Critical charge fluctuations and emergent coherence in a strongly correlated excitonic insulator

TL;DR

This paper uses polarization-resolved Raman spectroscopy to identify and analyze excitonic modes in Ta$_2$NiSe$_5$, revealing strong correlations and coherence effects that clarify the nature of the excitonic insulator phase.

Contribution

It provides the first direct spectroscopic evidence of a quadrupolar excitonic mode in Ta$_2$NiSe$_5$ and explores its critical behavior near the phase transition.

Findings

Identification of a quadrupolar excitonic mode

Softening of the mode near the phase transition

Emergence of coherent superpositions at low temperatures

Abstract

Excitonic insulator is a coherent electronic phase that results from the formation of a macroscopic population of bound particle-hole pairs - excitons.
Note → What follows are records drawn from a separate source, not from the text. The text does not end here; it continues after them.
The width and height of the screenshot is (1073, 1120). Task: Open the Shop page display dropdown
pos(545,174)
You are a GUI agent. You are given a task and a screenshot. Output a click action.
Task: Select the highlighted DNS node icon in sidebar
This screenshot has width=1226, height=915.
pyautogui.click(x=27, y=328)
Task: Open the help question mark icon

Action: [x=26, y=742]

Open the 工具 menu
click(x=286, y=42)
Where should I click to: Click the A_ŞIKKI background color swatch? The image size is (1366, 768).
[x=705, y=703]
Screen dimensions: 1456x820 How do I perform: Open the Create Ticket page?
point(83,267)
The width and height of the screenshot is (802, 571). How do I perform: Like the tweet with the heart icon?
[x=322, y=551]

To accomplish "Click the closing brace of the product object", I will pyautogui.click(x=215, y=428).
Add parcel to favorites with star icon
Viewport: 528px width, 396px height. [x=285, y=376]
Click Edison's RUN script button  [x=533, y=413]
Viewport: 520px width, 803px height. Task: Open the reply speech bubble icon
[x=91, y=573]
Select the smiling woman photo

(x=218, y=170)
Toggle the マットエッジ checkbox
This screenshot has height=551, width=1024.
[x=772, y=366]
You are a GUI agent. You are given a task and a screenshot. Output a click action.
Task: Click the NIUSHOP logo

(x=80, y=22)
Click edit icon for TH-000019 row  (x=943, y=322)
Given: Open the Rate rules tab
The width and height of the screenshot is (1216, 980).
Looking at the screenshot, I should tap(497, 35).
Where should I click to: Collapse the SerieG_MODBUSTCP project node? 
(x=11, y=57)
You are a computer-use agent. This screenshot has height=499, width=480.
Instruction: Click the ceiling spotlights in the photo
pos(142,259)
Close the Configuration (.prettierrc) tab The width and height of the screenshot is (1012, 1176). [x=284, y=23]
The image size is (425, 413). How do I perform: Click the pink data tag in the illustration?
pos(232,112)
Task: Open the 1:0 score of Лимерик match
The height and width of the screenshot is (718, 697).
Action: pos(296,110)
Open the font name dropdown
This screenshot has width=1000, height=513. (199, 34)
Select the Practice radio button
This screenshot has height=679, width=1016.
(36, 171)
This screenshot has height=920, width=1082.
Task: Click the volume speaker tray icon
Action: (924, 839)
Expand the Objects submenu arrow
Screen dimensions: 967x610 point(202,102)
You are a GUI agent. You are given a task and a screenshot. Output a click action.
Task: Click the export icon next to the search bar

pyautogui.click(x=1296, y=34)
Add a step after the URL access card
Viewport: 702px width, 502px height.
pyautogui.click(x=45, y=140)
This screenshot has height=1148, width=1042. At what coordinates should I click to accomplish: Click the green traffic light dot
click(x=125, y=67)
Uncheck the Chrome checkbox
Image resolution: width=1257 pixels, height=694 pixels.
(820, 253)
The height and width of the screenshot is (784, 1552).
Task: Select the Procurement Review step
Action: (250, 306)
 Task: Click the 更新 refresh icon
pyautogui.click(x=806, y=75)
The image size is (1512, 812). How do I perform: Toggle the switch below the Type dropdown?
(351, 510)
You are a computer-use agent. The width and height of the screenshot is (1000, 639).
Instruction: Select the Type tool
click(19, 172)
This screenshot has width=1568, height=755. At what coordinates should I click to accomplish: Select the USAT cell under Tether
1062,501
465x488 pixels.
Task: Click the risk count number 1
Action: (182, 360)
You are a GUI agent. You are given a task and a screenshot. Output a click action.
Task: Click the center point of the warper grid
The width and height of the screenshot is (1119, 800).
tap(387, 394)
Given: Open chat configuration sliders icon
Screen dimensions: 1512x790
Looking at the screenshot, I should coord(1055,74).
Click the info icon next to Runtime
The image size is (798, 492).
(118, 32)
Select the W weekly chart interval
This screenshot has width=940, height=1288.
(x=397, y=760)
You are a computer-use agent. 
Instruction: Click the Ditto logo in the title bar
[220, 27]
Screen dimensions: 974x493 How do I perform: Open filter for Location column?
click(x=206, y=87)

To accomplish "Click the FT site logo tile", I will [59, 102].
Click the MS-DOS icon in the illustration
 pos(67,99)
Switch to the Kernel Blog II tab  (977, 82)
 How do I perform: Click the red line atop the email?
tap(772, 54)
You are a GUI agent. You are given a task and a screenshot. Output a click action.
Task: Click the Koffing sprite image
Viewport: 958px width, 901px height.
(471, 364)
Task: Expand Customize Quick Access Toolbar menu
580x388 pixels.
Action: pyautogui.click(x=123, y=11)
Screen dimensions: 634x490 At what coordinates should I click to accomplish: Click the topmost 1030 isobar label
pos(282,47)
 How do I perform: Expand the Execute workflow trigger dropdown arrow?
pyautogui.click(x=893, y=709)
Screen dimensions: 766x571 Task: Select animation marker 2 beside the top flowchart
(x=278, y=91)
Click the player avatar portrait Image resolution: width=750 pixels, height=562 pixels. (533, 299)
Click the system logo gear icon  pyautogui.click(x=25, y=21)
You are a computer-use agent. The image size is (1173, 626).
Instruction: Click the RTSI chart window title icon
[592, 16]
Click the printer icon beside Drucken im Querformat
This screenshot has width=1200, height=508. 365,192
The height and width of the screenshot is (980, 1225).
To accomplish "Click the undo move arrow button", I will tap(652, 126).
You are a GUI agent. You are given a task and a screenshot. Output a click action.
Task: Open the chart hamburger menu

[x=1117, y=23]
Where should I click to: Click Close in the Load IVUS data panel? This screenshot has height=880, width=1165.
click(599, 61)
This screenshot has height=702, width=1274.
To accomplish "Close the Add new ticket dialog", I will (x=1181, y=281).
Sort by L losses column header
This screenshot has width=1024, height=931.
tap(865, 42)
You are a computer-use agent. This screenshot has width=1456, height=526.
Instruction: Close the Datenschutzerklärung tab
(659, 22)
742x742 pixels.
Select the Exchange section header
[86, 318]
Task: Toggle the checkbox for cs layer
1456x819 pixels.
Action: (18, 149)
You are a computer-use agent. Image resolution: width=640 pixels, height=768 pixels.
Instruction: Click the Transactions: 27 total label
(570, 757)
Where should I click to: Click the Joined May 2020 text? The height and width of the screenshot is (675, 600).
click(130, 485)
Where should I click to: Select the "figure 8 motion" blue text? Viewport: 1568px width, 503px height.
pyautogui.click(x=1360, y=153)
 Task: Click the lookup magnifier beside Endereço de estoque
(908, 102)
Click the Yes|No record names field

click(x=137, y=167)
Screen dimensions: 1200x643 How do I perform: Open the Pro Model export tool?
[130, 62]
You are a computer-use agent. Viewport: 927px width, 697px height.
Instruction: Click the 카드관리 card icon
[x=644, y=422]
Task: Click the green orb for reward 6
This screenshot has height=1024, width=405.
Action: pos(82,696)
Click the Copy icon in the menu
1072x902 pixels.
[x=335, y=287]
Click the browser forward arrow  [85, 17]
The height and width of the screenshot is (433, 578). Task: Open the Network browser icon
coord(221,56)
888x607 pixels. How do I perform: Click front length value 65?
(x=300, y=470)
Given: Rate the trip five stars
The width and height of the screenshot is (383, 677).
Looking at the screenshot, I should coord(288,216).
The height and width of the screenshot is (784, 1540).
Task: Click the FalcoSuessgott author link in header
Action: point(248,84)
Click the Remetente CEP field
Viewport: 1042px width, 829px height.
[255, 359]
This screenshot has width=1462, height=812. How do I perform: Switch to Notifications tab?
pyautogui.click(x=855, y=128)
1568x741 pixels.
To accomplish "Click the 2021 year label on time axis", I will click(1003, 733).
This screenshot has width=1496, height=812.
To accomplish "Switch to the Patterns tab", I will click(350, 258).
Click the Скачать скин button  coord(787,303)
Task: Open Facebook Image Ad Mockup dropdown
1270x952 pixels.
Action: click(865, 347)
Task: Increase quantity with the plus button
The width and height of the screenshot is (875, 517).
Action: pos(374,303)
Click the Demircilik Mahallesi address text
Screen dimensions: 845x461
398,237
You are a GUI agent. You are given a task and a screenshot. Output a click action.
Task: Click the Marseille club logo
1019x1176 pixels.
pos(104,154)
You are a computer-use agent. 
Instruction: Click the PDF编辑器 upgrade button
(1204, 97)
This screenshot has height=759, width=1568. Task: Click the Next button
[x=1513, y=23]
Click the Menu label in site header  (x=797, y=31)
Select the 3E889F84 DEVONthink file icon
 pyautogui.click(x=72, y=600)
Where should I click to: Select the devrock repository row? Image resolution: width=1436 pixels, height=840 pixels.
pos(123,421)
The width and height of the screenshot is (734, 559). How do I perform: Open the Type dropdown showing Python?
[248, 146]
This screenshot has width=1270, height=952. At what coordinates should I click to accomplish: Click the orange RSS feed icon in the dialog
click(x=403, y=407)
With only a few candidate materials known, the collective excitonic behavior is challenging to observe, being obscured by crystalline lattice effects. Here we use polarization-resolved Raman spectroscopy to reveal the quadrupolar excitonic mode in the candidate zero-gap semiconductor Ta$_2$NiSe$_5$ disentangling it from the lattice phonons. The excitonic mode pronouncedly softens close to the phase transition, showing its electronic character, while its coupling to non-critical lattice modes is shown to enhance the transition temperature. On cooling, we observe the gradual emergence of coherent superpositions of band states at the correlated insulator gap edge, with strong departures from mean-field theory predictions. Our results demonstrate the realization of a strongly correlated excitonic state in an equilibrium bulk material.